==== Material provided
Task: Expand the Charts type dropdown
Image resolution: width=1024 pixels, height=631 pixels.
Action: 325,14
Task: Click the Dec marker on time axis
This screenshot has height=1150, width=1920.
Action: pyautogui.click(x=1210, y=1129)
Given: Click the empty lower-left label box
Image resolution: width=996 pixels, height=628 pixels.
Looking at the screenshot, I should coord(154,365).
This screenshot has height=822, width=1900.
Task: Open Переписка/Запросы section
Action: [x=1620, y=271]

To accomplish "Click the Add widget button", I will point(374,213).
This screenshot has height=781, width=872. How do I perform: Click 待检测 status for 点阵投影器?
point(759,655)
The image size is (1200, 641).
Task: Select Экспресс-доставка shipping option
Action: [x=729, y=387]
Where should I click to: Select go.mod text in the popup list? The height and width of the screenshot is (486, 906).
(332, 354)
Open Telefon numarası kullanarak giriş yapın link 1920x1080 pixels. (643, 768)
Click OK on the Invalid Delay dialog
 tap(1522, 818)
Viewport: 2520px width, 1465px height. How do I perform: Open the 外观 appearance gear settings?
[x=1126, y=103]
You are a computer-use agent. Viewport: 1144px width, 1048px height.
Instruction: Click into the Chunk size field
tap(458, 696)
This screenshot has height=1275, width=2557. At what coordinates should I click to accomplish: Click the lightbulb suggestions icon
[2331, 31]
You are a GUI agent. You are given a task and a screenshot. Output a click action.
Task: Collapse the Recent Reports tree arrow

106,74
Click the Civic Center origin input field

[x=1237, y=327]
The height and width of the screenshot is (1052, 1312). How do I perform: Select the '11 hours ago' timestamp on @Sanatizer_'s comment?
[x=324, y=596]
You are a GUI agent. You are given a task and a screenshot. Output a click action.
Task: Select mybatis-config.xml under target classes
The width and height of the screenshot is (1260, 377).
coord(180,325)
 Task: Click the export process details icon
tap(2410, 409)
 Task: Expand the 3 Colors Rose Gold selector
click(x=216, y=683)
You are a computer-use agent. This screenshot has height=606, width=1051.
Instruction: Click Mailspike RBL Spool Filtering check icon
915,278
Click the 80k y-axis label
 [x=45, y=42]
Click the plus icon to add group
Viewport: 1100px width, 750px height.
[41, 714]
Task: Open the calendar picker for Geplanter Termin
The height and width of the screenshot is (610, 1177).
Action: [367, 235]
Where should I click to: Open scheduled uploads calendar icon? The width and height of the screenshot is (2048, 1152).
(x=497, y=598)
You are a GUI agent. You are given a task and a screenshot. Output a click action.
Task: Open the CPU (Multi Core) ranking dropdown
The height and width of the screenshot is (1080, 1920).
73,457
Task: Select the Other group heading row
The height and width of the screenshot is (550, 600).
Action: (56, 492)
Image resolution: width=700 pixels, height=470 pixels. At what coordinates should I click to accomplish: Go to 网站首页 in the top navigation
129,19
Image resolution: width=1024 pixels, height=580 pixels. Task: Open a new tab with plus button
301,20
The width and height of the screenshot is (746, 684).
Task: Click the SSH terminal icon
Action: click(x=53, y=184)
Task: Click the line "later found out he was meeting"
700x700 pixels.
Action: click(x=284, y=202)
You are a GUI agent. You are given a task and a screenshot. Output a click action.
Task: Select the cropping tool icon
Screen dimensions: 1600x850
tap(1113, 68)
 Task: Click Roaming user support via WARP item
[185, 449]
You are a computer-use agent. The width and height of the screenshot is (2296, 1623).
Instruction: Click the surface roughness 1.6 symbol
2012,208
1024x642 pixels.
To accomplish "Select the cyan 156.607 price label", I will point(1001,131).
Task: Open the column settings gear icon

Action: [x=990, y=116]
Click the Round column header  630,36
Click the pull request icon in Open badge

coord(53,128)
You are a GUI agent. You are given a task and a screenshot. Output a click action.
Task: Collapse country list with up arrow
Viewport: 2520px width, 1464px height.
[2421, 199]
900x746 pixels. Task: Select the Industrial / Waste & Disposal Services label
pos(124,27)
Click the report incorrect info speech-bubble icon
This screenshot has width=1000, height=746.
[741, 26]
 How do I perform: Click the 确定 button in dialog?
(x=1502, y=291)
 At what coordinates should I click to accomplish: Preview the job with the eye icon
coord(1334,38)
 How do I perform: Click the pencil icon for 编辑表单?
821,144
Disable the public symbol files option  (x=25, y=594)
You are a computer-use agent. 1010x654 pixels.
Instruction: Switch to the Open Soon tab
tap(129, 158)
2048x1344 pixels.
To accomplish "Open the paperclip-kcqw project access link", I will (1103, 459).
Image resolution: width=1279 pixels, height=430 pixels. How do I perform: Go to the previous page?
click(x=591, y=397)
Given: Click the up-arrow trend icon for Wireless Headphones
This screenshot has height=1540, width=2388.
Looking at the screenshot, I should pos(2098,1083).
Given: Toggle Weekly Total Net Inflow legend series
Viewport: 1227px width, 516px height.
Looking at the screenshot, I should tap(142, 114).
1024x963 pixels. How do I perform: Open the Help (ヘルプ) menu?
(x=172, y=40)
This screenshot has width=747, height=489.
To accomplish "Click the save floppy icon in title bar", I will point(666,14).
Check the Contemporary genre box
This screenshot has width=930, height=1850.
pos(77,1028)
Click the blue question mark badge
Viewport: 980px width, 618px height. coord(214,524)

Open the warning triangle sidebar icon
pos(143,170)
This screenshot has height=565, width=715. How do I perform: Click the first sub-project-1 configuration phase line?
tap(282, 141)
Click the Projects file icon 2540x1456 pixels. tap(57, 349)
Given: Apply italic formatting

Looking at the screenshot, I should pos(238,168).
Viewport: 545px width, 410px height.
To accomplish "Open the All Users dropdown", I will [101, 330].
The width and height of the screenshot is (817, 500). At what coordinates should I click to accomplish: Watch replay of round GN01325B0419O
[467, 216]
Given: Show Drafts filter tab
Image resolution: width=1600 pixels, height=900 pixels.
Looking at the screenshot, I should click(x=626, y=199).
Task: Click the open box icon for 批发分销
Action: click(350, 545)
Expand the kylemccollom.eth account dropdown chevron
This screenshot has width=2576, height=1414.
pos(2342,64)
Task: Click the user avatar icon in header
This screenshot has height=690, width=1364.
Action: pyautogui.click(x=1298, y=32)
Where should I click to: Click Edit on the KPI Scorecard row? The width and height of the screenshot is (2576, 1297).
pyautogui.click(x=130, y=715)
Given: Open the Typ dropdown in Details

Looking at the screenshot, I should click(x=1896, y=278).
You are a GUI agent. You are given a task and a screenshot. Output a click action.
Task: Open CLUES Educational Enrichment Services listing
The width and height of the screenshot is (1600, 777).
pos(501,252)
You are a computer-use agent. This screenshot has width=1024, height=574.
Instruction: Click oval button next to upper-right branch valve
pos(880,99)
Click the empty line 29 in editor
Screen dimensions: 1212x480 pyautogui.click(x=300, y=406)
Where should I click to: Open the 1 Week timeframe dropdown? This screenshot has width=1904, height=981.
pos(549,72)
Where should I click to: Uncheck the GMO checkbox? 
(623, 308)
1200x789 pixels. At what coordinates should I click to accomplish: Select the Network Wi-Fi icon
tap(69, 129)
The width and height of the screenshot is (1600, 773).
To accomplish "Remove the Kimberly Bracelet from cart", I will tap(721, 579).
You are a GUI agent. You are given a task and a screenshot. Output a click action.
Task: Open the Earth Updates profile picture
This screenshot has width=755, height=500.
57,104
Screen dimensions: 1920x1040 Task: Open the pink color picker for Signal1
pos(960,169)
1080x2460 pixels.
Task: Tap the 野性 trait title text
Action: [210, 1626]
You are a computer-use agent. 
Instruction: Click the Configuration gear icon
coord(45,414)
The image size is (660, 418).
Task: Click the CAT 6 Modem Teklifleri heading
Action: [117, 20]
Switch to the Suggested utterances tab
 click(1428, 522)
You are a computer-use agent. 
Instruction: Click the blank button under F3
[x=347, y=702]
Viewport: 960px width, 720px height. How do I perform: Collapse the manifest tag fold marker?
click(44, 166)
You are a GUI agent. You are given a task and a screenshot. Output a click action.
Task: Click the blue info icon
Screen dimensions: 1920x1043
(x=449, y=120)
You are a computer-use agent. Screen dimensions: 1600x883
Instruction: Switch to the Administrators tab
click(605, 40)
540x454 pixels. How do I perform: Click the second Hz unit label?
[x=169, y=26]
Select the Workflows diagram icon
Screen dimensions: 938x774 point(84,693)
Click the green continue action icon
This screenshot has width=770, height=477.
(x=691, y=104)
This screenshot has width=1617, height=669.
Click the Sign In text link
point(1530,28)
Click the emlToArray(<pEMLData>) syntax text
========
### Stated task
Count the lines of the material above that contain the string "Switch", with case taken into account, and give only the number.

### Exercise answer
3